Supplied data —
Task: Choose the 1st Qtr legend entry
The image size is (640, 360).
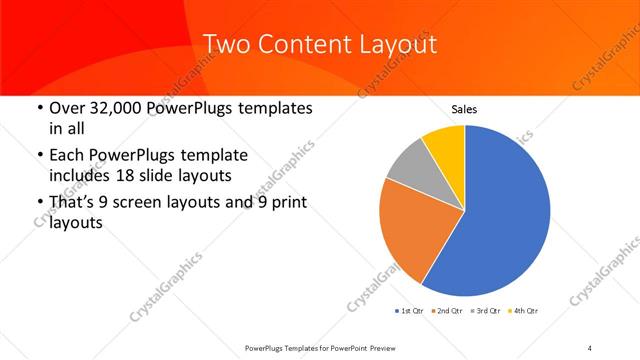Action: [x=412, y=311]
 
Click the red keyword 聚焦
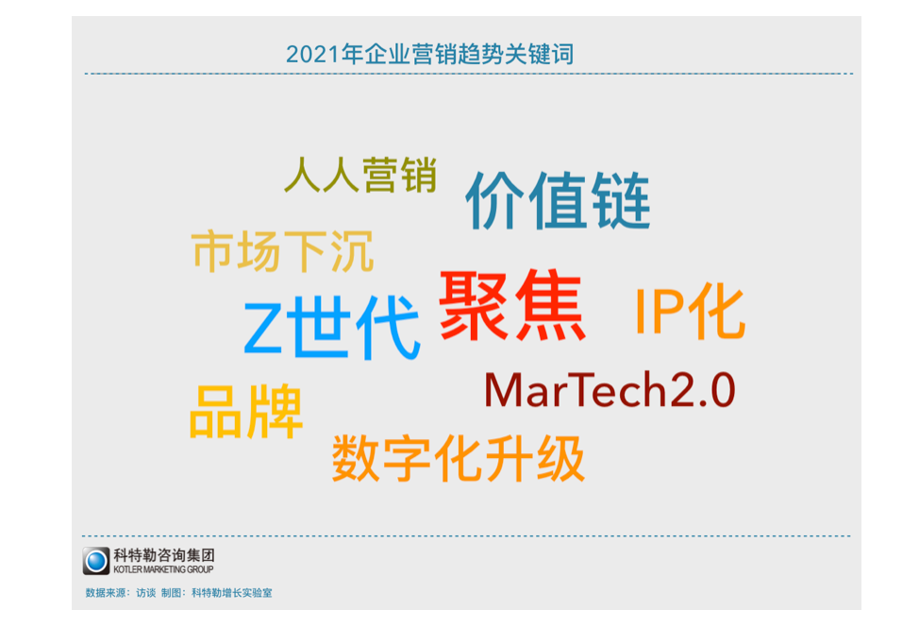pos(512,305)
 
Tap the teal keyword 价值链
pos(558,200)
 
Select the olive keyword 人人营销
pos(360,174)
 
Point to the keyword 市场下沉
pos(282,251)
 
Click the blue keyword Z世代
pos(332,328)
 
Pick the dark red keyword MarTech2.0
pos(610,389)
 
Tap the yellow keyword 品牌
pos(245,412)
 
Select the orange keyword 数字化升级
pos(459,458)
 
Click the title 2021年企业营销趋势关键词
pos(429,55)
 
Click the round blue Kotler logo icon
pos(96,561)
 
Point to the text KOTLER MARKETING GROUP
pos(163,569)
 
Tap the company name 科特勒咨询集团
pos(164,555)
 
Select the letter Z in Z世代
pos(263,328)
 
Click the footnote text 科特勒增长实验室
pos(231,593)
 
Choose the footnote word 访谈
pos(146,593)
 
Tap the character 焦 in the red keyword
pos(550,305)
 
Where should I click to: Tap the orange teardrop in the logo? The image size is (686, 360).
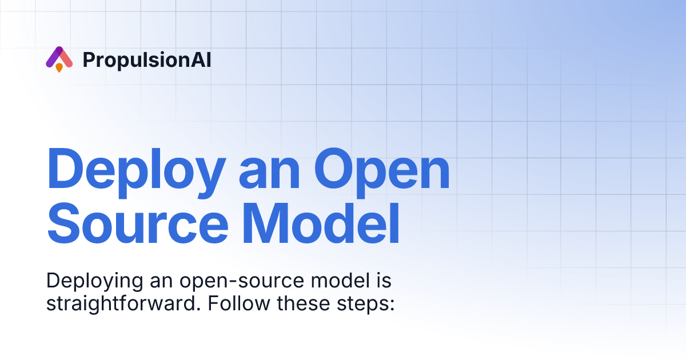59,68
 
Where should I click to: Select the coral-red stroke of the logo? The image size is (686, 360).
66,58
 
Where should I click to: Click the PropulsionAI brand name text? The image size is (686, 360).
147,60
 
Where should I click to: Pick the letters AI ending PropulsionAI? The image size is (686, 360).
202,60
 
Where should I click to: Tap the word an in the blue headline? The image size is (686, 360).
269,170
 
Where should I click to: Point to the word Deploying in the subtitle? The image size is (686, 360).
92,282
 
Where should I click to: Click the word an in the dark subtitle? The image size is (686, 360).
158,282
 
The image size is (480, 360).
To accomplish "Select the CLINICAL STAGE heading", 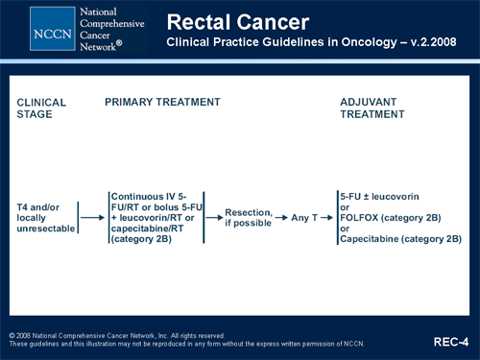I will point(41,108).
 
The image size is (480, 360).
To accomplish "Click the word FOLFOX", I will point(363,217).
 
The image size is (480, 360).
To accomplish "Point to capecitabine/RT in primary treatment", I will point(145,228).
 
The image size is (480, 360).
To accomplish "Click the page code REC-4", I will point(451,341).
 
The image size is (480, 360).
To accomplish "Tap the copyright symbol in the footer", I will point(12,335).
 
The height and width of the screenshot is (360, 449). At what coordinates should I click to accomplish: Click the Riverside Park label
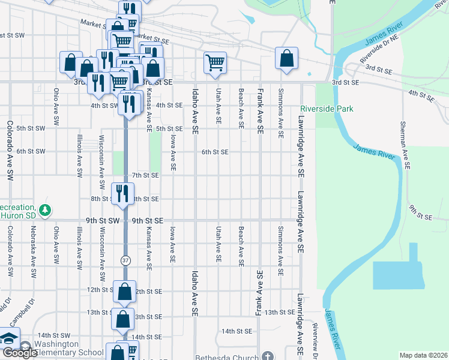(x=327, y=109)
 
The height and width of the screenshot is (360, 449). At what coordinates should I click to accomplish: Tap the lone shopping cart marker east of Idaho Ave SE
(x=215, y=62)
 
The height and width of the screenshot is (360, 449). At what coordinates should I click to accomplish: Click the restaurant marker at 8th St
(x=122, y=193)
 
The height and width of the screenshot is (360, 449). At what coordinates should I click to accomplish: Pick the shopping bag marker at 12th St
(x=124, y=292)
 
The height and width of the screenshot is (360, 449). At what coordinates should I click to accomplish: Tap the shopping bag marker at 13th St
(x=122, y=319)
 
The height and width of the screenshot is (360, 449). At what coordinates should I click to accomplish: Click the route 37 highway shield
(x=125, y=260)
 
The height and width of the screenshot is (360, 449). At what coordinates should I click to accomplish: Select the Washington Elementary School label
(x=65, y=349)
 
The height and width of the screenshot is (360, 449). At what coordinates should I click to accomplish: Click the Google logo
(x=19, y=353)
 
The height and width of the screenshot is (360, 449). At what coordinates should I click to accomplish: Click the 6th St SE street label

Written exercise —
How many lines in the data above contain the string "name"? Case counts. Reply with the number only.

The completed task —
2